**SELECTED TEXT**
>>>

If you, your children, or anyone using your IP address downloads copyrighted content online, you may find yourself in the dragnet of civil litigation. Copyright holders of movies such as Hurt Locker and Expendables have taken the shotgun approach to litigation, suing BitTorrent (described more fully below) users who downloaded their films. For example, in the Hurt Locker litigation, nearly 50,000 people who downloaded the movie using BitTorrent’s peer-to-peer (“P2P”) downloading software have been sued. On one side, the copyright holders are accused of being copyright trolls, a derogatory term used to describe aggressive litigation to enforce its copyrights. In their defense, the copyright holders argue that their property has been stolen and they are using legal channels that provide compensation.

To prevent being sued for copyright infringement, some background on BitTorrents is necessary. BitTorrent is a P2P file sharing protocol. With BitTorrent, every downloader is a source for other users who want that file. Torrents differ from traditional P2P networks like Napster, Kazaa, and Limewire, in that each new file downloader is receiving a different piece of the data from each user who has already downloaded the file that together comprises the whole. Thus, a downloader of Torrent is also an illegal uploader. In legal terms, this means that every BitTorrent user downloading Hurt Locker is infringing copyrighted material by simultaneously acting as a source for others to download the copyrighted material.

<<<

**TASK INSTRUCTIONS**
**1)** Write out everything in the BitTorrent lawsuit piece from "If you, your" down to "that provide compensation.".
**2)** Extend the piece on BitTorrent copyright lawsuits, picking up after its last sentence.

**DATA BLOCK**

>>>

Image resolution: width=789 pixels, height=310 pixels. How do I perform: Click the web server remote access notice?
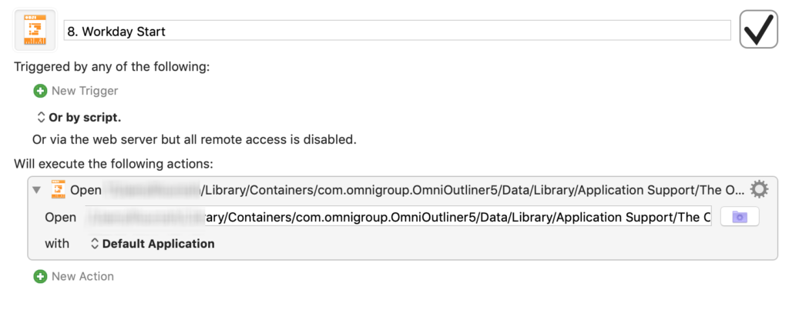[x=193, y=139]
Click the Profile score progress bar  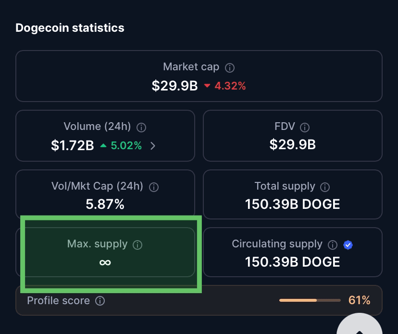310,300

<<<

**ANSWERS IN ORDER**
**1)**
If you, your children, or anyone using your IP address downloads copyrighted content online, you may find yourself in the dragnet of civil litigation. Copyright holders of movies such as Hurt Locker and Expendables have taken the shotgun approach to litigation, suing BitTorrent (described more fully below) users who downloaded their films. For example, in the Hurt Locker litigation, nearly 50,000 people who downloaded the movie using BitTorrent’s peer-to-peer (“P2P”) downloading software have been sued. On one side, the copyright holders are accused of being copyright trolls, a derogatory term used to describe aggressive litigation to enforce its copyrights. In their defense, the copyright holders argue that their property has been stolen and they are using legal channels that provide compensation.

**2)**
BitTorrent users are not anonymous. Therefore, it was possible to obtain the IP addresses of all current and possibly previous downloaders of the movie Hurt Locker. Hurt Locker served a subpoena on the downloader’s ISP requesting that they disclose the personal information for the IP addresses that downloaded the film, and a federal judge ordered the ISP to release the identities of the defendants. In general terms, this is the story of how 50,000 people, based on their IP address, have been sued for copyright infringement for downloading Hurt Locker.
The defendants, if found to have violated the Hurt Locker copyrights, could be liable for damages up to $150,000, not including attorney’s fees.

The foregoing illustrates the dangers of illegal downloading. To protect yourself, you must know who is using your IP address. To do this, password protect your IP address and monitor whom you give the password to. You should contact your internet service provider with any questions regarding this procedure. In sum, to prevent exposure to costly, time consuming, and potentially embarrassing (depending on what was downloaded) litigation, understand the dangers of using torrent technology, limit access to your IP address, and monitor your children’s use of the internet.